| Texte fourni |
· · · · ·
Le Palais Lumière expose Albert Besnard, peintre de la Belle Époque un peu oublié aujourd’hui. Une manifestation dont l’intérêt est autant sociologique qu’artistique.
ÉVIAN - L’opération de réhabilitation est exemplaire. Sous la houlette de l’inoxydable Pierre Rosenberg, président-directeur honoraire du Musée de Louvre, fut fondée en 2003 l’association « Le temps d’Albert Besnard », réunissant chercheurs et collectionneurs. C’est principalement à ceux-ci que l’on doit la rétrospective consacrée au peintre Albert Besnard (1849-1934) par le Palais Lumière à Évian (Haute-Savoie), montée en collaboration avec le Petit Palais à Paris. L’objectif est de « réexaminer aujourd’hui ce parcours artistique plus singulier qu’il en a l’air, de Rome jusqu’aux rives du Gange ». Le choix de la ville d’Évian s’explique par le fait que Besnard possédait une villa dans les environs, à côté de Talloires, et qu’il a réalisé une grande toile pour la source Cachat, restaurée et exposée ici.
Un premier constat : l’accrochage, réussi, permet une vision complète de l’œuvre de cet artiste. Sur les murs du Palais Lumière, ce parfait écrin pour une reconstitution de la Belle Époque, défilent les élégantes avec leurs toilettes somptueuses – séduction et nostalgie garanties. Non que les hommes soient absents ; le portrait de Camille Barrère (1906), ambassadeur de France à Rome, ou celui de Francis Magnard (1884), journaliste au Figaro, dégagent l’assurance que leur confère leur rang social. Des personnages respectables issus de l’univers auquel appartient également Albert Besnard, ce peintre vénérable de la IIIe république.
· · · · ·
| Les données |
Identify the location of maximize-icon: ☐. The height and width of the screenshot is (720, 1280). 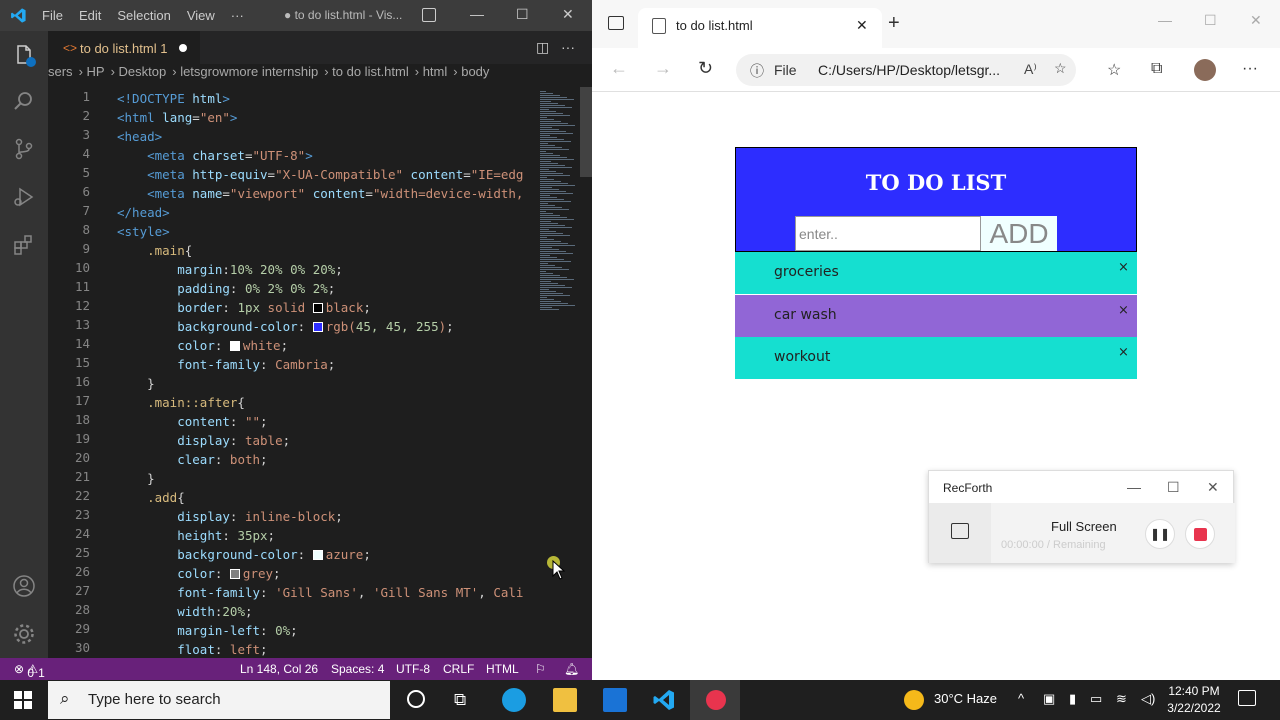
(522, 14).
· · · · ·
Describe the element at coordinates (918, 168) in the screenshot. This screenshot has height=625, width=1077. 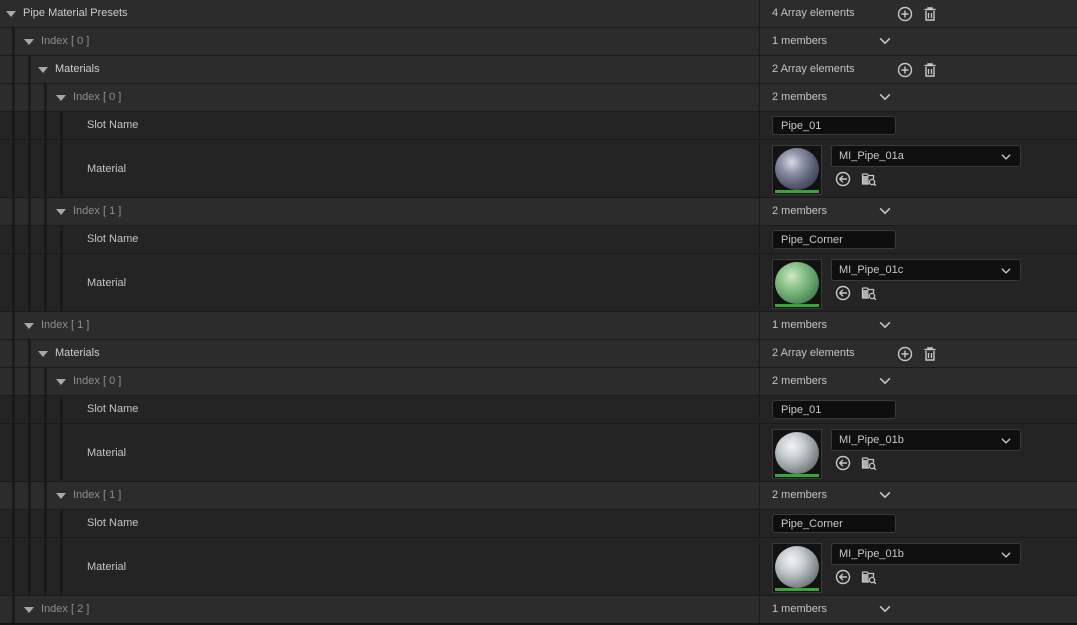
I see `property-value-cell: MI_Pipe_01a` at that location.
· · · · ·
| Consigne A |
Relevez toutes les années écrites en chiffres dans l'article sur l'exposition Albert Besnard, dans leur ordre d'apparition.
| Consigne B |
Prolongez l'article sur l'exposition Albert Besnard après sa dernière phrase.

| Votre réponse A |
2003, 1849, 1934, 1906, 1884

| Votre réponse B |
Mais les messieurs avec leurs habits noirs (ou gris) sont des sujets plutôt ternes qui rendent difficile, selon la formule du critique Camille Mauclair, une « interprétation décorative ». Le mot est lâché ; l’ensemble de l’œuvre de Besnard a pour trait commun la décoration. Dans tous les sens du terme, car une partie de la gloire de Besnard est attachée aux grands décors qu’il a réalisés : le plafond du salon des Sciences de l’Hôtel de Ville de Paris, le plafond de la Comédie-Française, une coupole du Petit Palais… Cette impressionnante liste de commandes donne la mesure de la notoriété dont jouissait Besnard, et explique aussi son éclipse après sa disparition. L’œuvre, en adéquation presque trop parfaite avec son époque, franchit difficilement les années et supporte mal l’évolution du goût.
Rien d’étonnant, car il est quasiment impossible de présenter un parcours plus formaté que celui de Besnard. Fils d’un peintre qui fut l’élève d’Ingres, Albert, lui, est admis dans l’atelier de Cabanel.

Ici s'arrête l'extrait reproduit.